German physician and anthropologist

Franz Ignaz Pruner Bey (March 8, 1808 – September 29, 1882) was a German medical doctor and anthropologist.

== Life and career ==
Pruner was born on in Pfreimd, Kingdom of Bavaria, on March 8, 1808. His father was Ignace Brunner, a civil servant. His mother was Catherine Hochler, the daughter of a municipal councillor.

In 1826, Pruner entered the Ludwig-Maximilians-Universität München. He began studying medicine there the following year, where he became an assistant to Ernest von Grossi, a specialist in experimental medicine. In 1830, Pruner received a Doctor of Medicine.

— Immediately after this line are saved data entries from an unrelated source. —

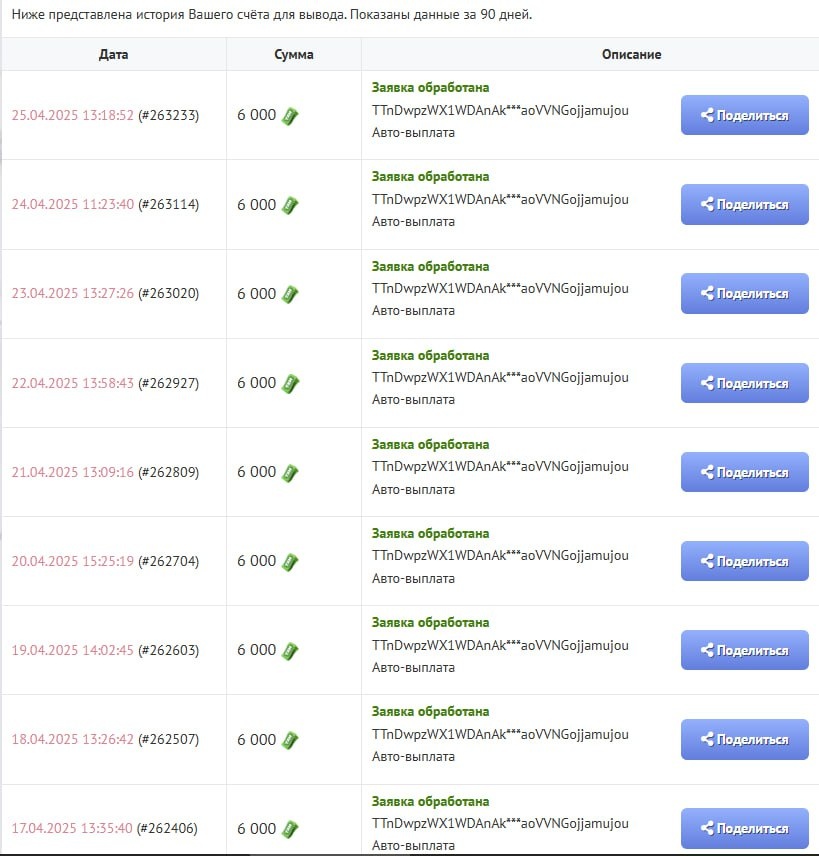Screen dimensions: 819x856
Task: Click the Описание column header
Action: tap(631, 54)
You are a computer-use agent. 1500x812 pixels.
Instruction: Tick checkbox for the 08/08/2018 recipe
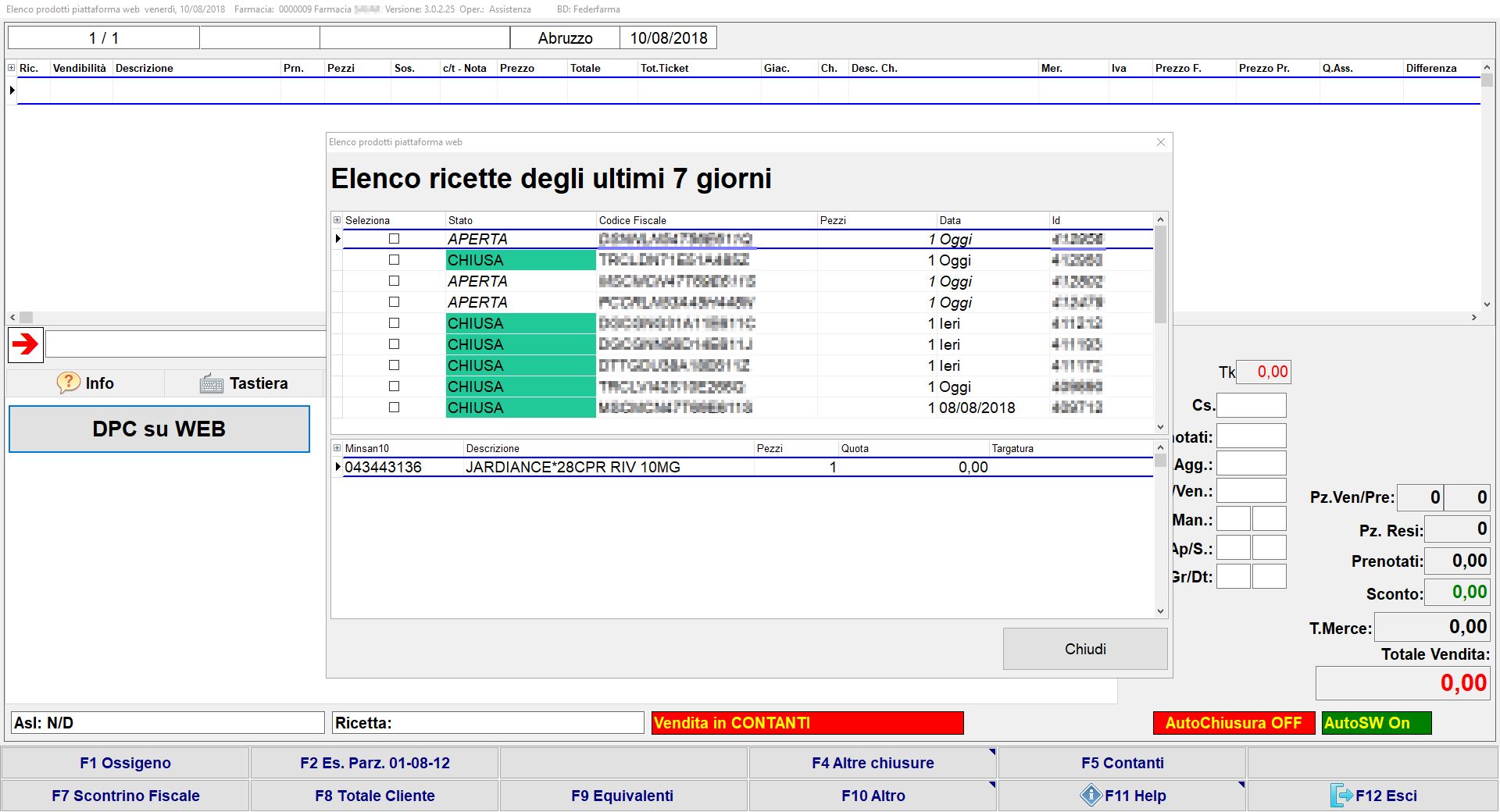[394, 408]
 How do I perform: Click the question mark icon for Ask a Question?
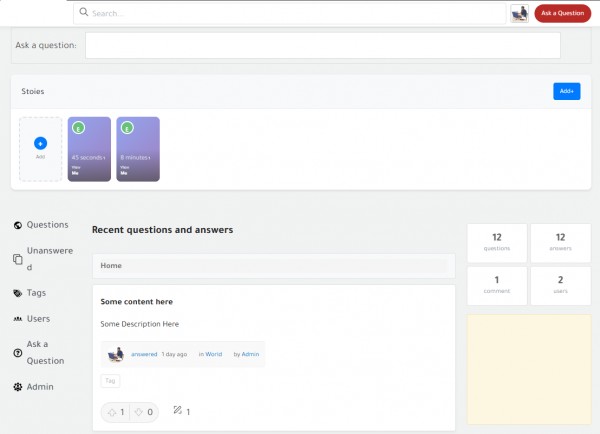tap(18, 353)
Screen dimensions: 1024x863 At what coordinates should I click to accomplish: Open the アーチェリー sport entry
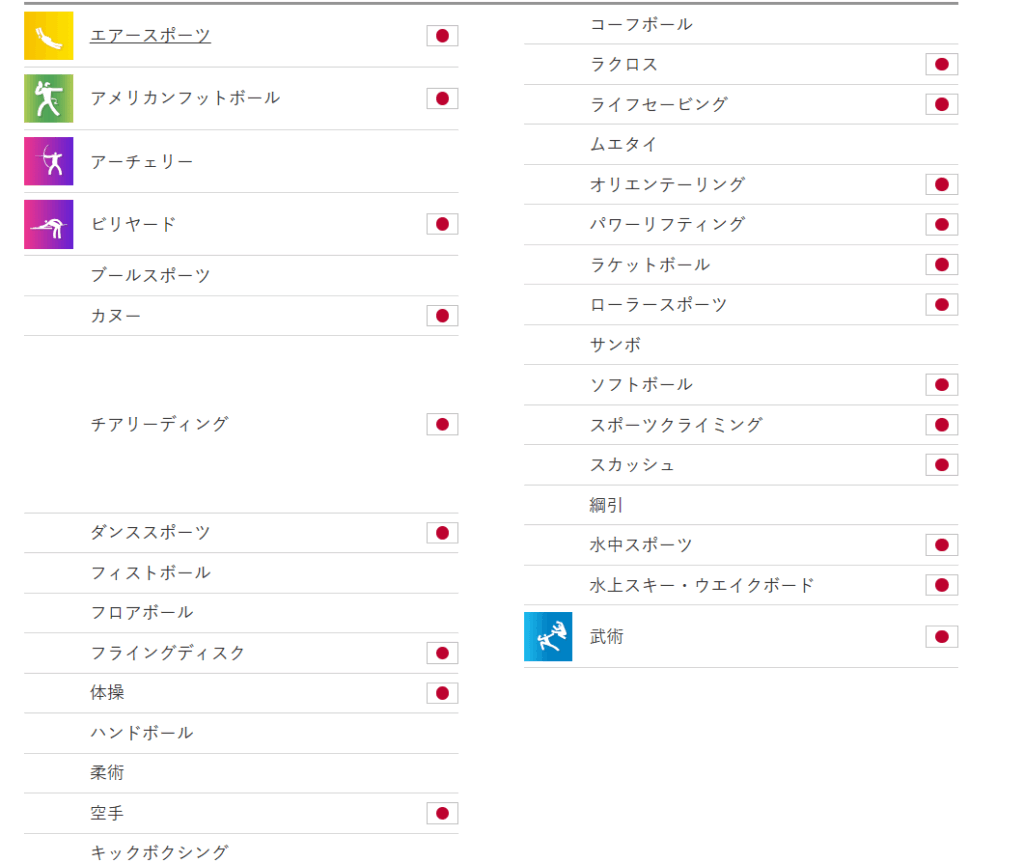coord(142,161)
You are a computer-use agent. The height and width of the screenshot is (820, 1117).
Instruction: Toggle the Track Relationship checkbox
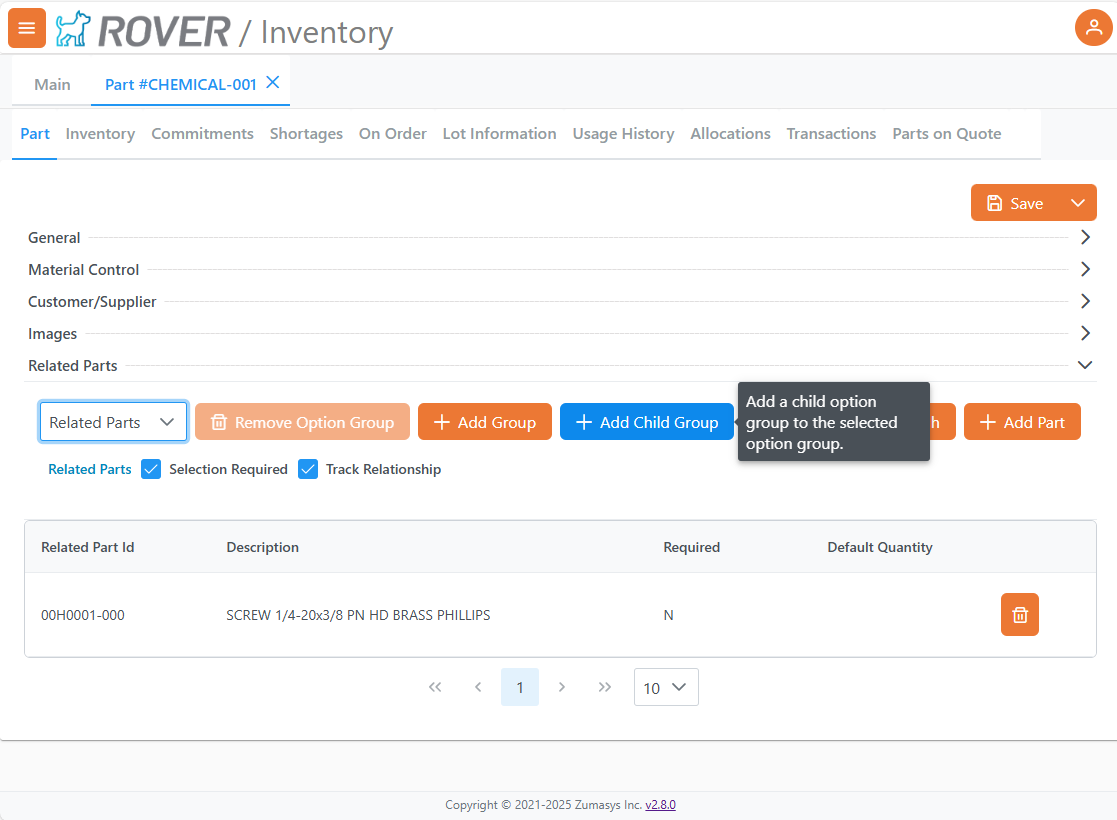[308, 469]
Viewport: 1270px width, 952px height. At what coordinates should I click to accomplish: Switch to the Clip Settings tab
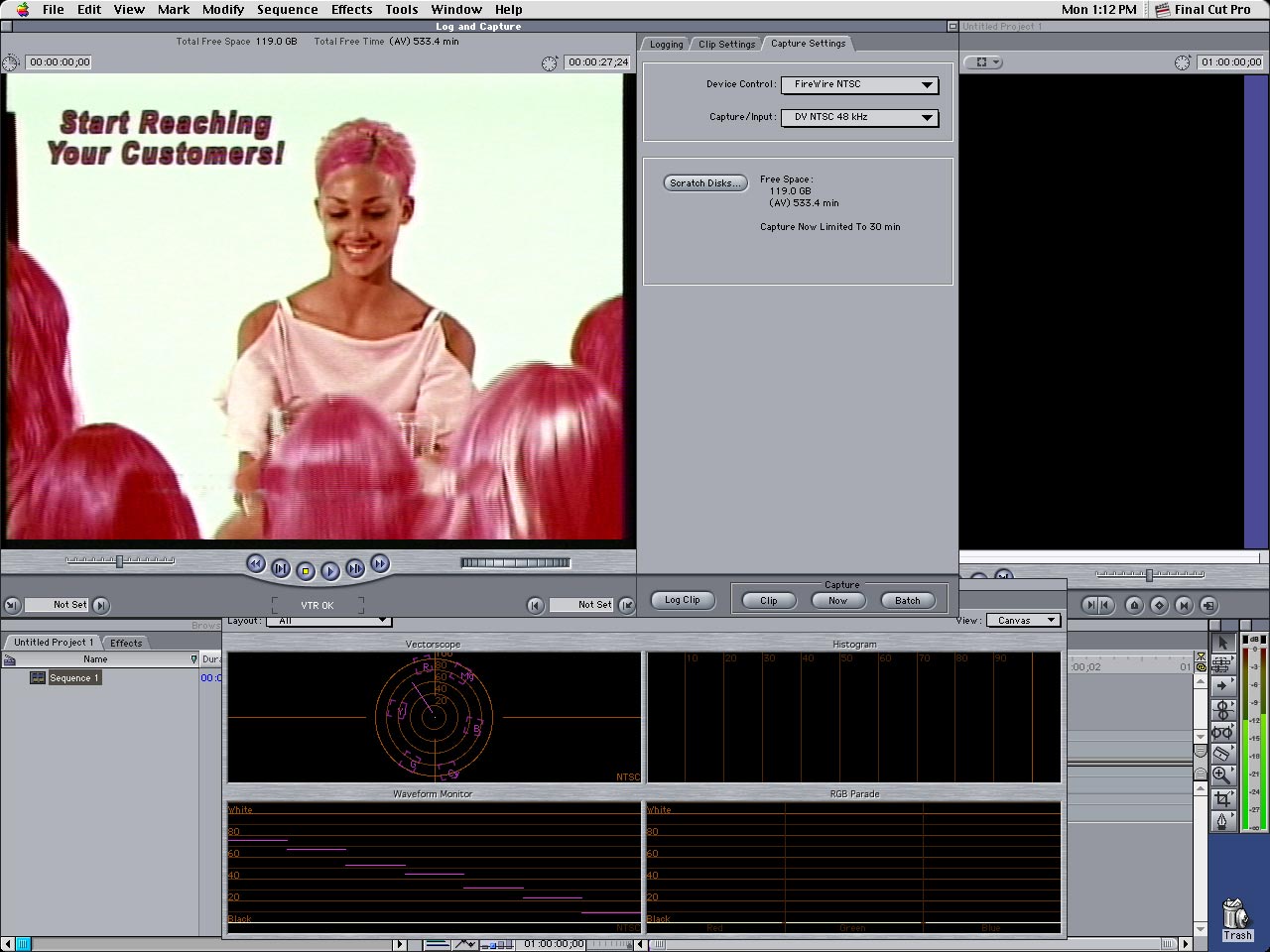click(x=726, y=44)
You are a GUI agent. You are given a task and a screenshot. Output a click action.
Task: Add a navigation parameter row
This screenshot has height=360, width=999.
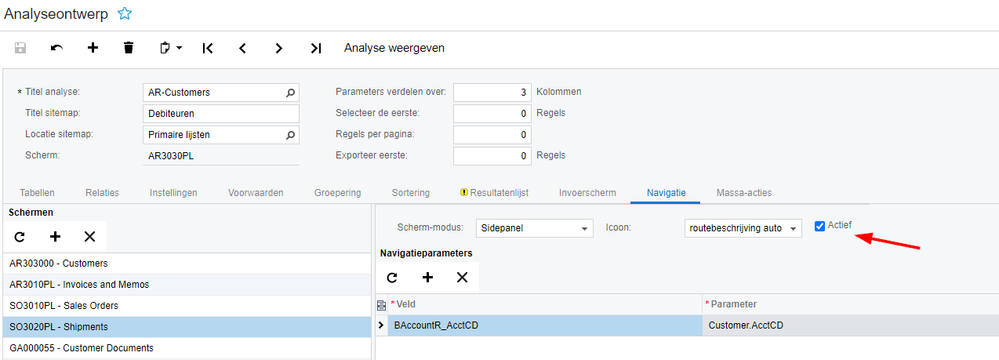point(428,277)
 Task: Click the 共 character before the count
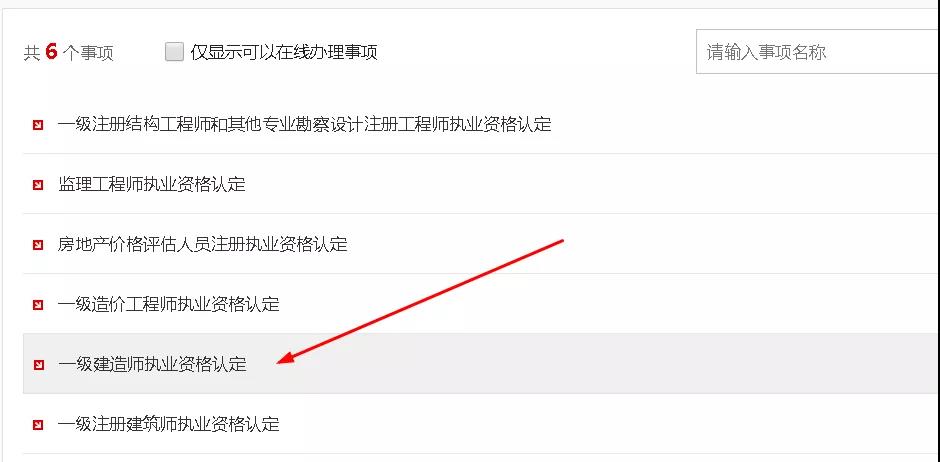pyautogui.click(x=32, y=53)
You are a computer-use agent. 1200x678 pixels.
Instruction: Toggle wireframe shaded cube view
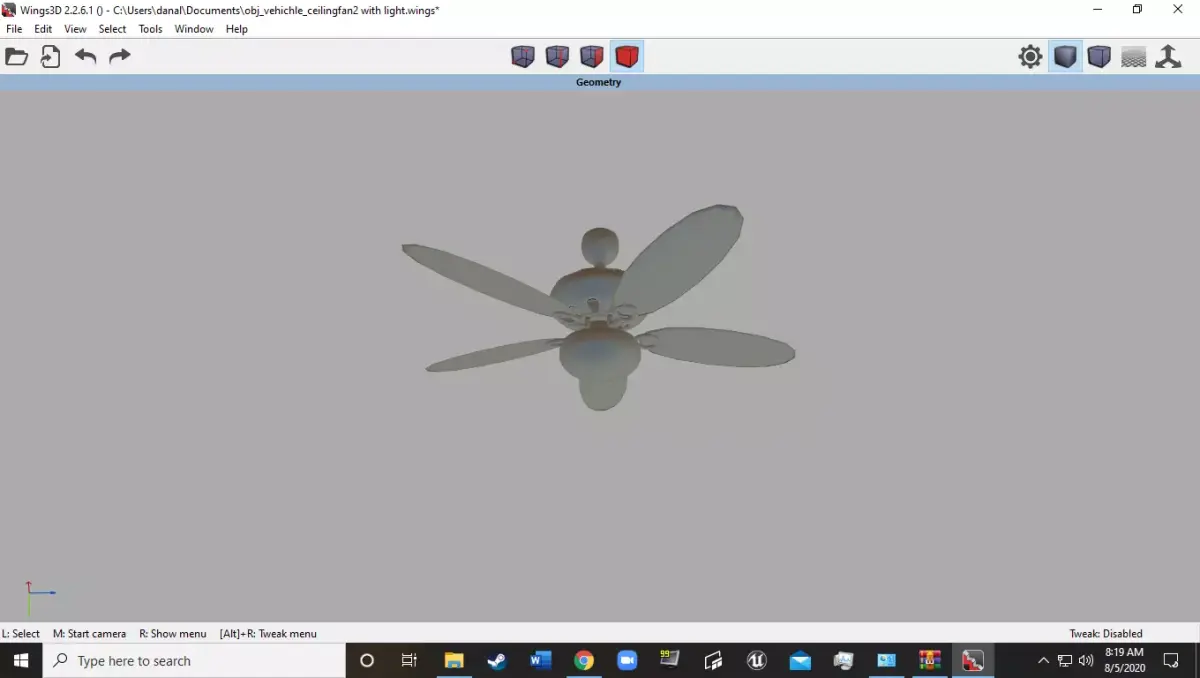1099,57
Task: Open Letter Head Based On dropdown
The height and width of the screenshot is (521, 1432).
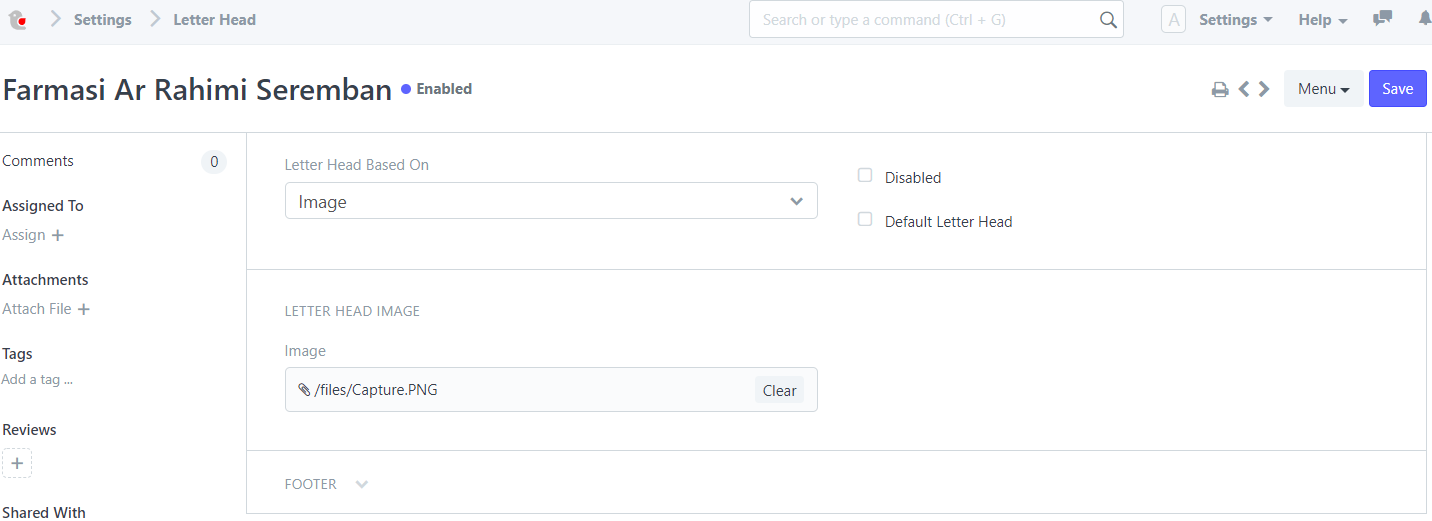Action: pos(551,201)
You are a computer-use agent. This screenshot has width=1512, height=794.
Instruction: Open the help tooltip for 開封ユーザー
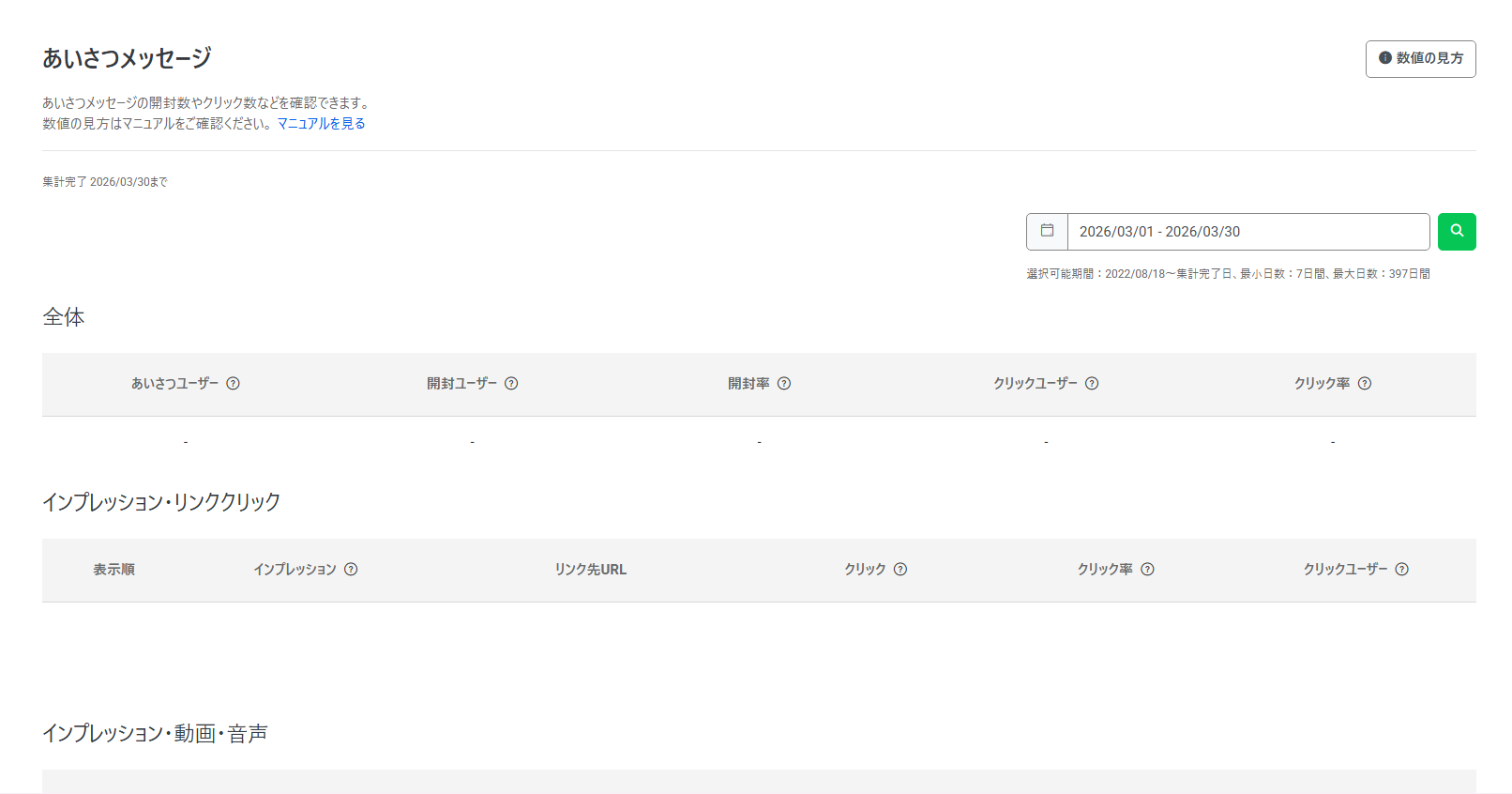click(x=511, y=383)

In 1831, Pruner went to Paris, France, to continue studying medicine. There, he met French physician and psychiatrist Étienne Pariset. The same year, Pruner joined K. M. von Hügel on a trip traveling to India, Palestine, Syria, Egypt, and Greece, where they observed cholera and plague epidemics. In Jerusalem, they studied the treatment of leprosy.

In September 1831, Pruner was in Alexandria, Egypt. He was offered a position at the medical school at Abu Za’bal, where he became the chair of anatomy and physiology.

In 1832, Pruner returned to Munich, Germany.

In 1833, Pruner traveled to Malta and Italy. He studied ophthalmology in Pavia, Italy. The same year he returned to Egypt to become the director of a military hospital near Cairo.

In 1835, Pruner traveled to Mecca, Saudi Arabia, to help fight a cholera epidemic.

In 1836, he was appointed the director of military hospitals in Cairo. He was later named professor of ophthalmology at Cairo.

In 1849, Abbas I of Egypt made Pruner his personal physician, giving him the title Bey. He resigned from his position in 1860.

In 1865, Pruner served as president of the Société d'Anthropologie de Paris.

In 1872, Pruner moved to Pisa, Italy. He would live there for ten years before dying of an illness on September 29, 1882.